DO THIS: Print every line of the data below verbatim, with no changes.

[Click-target data]
==*==
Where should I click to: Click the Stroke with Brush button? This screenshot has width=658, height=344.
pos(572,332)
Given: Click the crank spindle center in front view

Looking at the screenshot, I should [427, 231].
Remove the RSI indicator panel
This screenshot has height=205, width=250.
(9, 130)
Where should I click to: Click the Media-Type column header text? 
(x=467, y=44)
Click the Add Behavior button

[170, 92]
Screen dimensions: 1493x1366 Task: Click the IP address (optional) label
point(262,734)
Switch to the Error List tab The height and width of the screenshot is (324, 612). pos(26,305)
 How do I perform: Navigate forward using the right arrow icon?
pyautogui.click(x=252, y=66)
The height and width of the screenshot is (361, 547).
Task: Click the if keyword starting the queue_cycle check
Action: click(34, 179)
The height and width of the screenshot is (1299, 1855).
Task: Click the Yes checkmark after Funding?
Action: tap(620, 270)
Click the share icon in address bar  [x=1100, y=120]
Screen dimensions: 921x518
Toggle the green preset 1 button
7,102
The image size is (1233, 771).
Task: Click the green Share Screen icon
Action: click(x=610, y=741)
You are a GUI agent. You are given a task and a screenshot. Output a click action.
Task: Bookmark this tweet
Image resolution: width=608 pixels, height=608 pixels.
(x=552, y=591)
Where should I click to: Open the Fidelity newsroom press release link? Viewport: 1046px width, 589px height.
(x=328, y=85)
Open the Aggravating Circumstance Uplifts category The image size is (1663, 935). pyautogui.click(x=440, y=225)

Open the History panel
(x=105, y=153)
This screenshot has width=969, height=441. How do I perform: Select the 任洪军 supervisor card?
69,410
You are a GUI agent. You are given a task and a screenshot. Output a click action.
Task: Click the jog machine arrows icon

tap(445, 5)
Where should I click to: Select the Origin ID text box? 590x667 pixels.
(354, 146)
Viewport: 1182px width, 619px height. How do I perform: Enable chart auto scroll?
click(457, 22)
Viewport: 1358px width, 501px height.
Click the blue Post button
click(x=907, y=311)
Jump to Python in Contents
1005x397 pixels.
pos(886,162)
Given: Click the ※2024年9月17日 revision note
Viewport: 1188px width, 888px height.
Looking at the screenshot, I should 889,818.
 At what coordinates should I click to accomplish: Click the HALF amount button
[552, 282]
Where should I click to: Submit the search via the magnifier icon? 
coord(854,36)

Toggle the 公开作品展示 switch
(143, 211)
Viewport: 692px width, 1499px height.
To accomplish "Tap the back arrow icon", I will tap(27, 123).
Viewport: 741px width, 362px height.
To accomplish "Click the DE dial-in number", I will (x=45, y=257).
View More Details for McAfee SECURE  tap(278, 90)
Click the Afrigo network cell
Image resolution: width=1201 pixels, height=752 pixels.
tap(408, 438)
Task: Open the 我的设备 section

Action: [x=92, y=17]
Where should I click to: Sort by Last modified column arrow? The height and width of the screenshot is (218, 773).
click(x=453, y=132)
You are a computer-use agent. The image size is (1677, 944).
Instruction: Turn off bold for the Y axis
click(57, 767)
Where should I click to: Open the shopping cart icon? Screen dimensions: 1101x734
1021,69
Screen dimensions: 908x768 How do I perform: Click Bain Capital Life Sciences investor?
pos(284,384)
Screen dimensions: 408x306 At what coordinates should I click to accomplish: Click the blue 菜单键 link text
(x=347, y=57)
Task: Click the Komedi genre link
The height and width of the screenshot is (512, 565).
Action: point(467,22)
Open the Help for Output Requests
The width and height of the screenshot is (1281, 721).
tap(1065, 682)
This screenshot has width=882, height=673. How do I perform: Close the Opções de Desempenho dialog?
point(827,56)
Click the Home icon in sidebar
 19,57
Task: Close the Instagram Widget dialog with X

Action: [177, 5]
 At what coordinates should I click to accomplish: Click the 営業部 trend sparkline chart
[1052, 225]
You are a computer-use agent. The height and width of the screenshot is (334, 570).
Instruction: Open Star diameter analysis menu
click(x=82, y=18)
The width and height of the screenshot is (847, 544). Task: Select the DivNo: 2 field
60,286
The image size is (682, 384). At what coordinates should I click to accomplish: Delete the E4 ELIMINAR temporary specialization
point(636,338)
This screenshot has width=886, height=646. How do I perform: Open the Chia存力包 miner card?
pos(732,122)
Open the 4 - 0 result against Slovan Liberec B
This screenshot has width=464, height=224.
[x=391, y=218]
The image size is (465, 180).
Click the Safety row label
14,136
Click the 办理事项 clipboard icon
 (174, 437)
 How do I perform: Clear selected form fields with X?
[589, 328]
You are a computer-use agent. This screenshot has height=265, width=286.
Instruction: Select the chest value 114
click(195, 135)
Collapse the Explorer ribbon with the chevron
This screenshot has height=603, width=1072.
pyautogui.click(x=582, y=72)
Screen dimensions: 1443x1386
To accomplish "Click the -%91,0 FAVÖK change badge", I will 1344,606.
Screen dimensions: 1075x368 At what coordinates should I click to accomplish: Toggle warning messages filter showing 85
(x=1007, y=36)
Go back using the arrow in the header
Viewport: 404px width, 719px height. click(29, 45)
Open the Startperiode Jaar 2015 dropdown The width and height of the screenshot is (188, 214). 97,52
==*==
COMPLETED EXERCISE:
Where should I click to: Click the Stroke with Brush button? This screenshot has width=658, height=344.
pos(572,332)
Given: Click the crank spindle center in front view

Looking at the screenshot, I should [427, 231].
Remove the RSI indicator panel
This screenshot has height=205, width=250.
(9, 130)
Where should I click to: Click the Media-Type column header text? 
(x=467, y=44)
Click the Add Behavior button

[170, 92]
Screen dimensions: 1493x1366 Task: Click the IP address (optional) label
point(262,734)
Switch to the Error List tab The height and width of the screenshot is (324, 612). pos(26,305)
 How do I perform: Navigate forward using the right arrow icon?
pyautogui.click(x=252, y=66)
The height and width of the screenshot is (361, 547).
Task: Click the if keyword starting the queue_cycle check
Action: click(34, 179)
The height and width of the screenshot is (1299, 1855).
Task: Click the Yes checkmark after Funding?
Action: tap(620, 270)
Click the share icon in address bar  [x=1100, y=120]
Screen dimensions: 921x518
Toggle the green preset 1 button
7,102
The image size is (1233, 771).
Task: Click the green Share Screen icon
Action: click(x=610, y=741)
You are a GUI agent. You are given a task and a screenshot. Output a click action.
Task: Bookmark this tweet
Image resolution: width=608 pixels, height=608 pixels.
(x=552, y=591)
Where should I click to: Open the Fidelity newsroom press release link? Viewport: 1046px width, 589px height.
(x=328, y=85)
Open the Aggravating Circumstance Uplifts category The image size is (1663, 935). pyautogui.click(x=440, y=225)

Open the History panel
(x=105, y=153)
This screenshot has width=969, height=441. How do I perform: Select the 任洪军 supervisor card?
69,410
You are a GUI agent. You are given a task and a screenshot. Output a click action.
Task: Click the jog machine arrows icon

tap(445, 5)
Where should I click to: Select the Origin ID text box? 590x667 pixels.
(354, 146)
Viewport: 1182px width, 619px height. How do I perform: Enable chart auto scroll?
click(457, 22)
Viewport: 1358px width, 501px height.
Click the blue Post button
click(x=907, y=311)
Jump to Python in Contents
1005x397 pixels.
pos(886,162)
Given: Click the ※2024年9月17日 revision note
Viewport: 1188px width, 888px height.
Looking at the screenshot, I should 889,818.
 At what coordinates should I click to accomplish: Click the HALF amount button
[552, 282]
Where should I click to: Submit the search via the magnifier icon? 
coord(854,36)

Toggle the 公开作品展示 switch
(143, 211)
Viewport: 692px width, 1499px height.
To accomplish "Tap the back arrow icon", I will tap(27, 123).
Viewport: 741px width, 362px height.
To accomplish "Click the DE dial-in number", I will (x=45, y=257).
View More Details for McAfee SECURE  tap(278, 90)
Click the Afrigo network cell
Image resolution: width=1201 pixels, height=752 pixels.
tap(408, 438)
Task: Open the 我的设备 section

Action: [x=92, y=17]
Where should I click to: Sort by Last modified column arrow? The height and width of the screenshot is (218, 773).
click(x=453, y=132)
You are a computer-use agent. The image size is (1677, 944).
Instruction: Turn off bold for the Y axis
click(57, 767)
Where should I click to: Open the shopping cart icon? Screen dimensions: 1101x734
1021,69
Screen dimensions: 908x768 How do I perform: Click Bain Capital Life Sciences investor?
pos(284,384)
Screen dimensions: 408x306 At what coordinates should I click to accomplish: Click the blue 菜单键 link text
(x=347, y=57)
Task: Click the Komedi genre link
The height and width of the screenshot is (512, 565).
Action: point(467,22)
Open the Help for Output Requests
The width and height of the screenshot is (1281, 721).
tap(1065, 682)
This screenshot has width=882, height=673. How do I perform: Close the Opções de Desempenho dialog?
point(827,56)
Click the Home icon in sidebar
 19,57
Task: Close the Instagram Widget dialog with X

Action: [177, 5]
 At what coordinates should I click to accomplish: Click the 営業部 trend sparkline chart
[1052, 225]
You are a computer-use agent. The height and width of the screenshot is (334, 570).
Instruction: Open Star diameter analysis menu
click(x=82, y=18)
The width and height of the screenshot is (847, 544). Task: Select the DivNo: 2 field
60,286
The image size is (682, 384). At what coordinates should I click to accomplish: Delete the E4 ELIMINAR temporary specialization
point(636,338)
This screenshot has width=886, height=646. How do I perform: Open the Chia存力包 miner card?
pos(732,122)
Open the 4 - 0 result against Slovan Liberec B
This screenshot has width=464, height=224.
[x=391, y=218]
The image size is (465, 180).
Click the Safety row label
14,136
Click the 办理事项 clipboard icon
 (174, 437)
 How do I perform: Clear selected form fields with X?
[589, 328]
You are a computer-use agent. This screenshot has height=265, width=286.
Instruction: Select the chest value 114
click(195, 135)
Collapse the Explorer ribbon with the chevron
This screenshot has height=603, width=1072.
pyautogui.click(x=582, y=72)
Screen dimensions: 1443x1386
To accomplish "Click the -%91,0 FAVÖK change badge", I will 1344,606.
Screen dimensions: 1075x368 At what coordinates should I click to accomplish: Toggle warning messages filter showing 85
(x=1007, y=36)
Go back using the arrow in the header
Viewport: 404px width, 719px height. click(29, 45)
Open the Startperiode Jaar 2015 dropdown The width and height of the screenshot is (188, 214). 97,52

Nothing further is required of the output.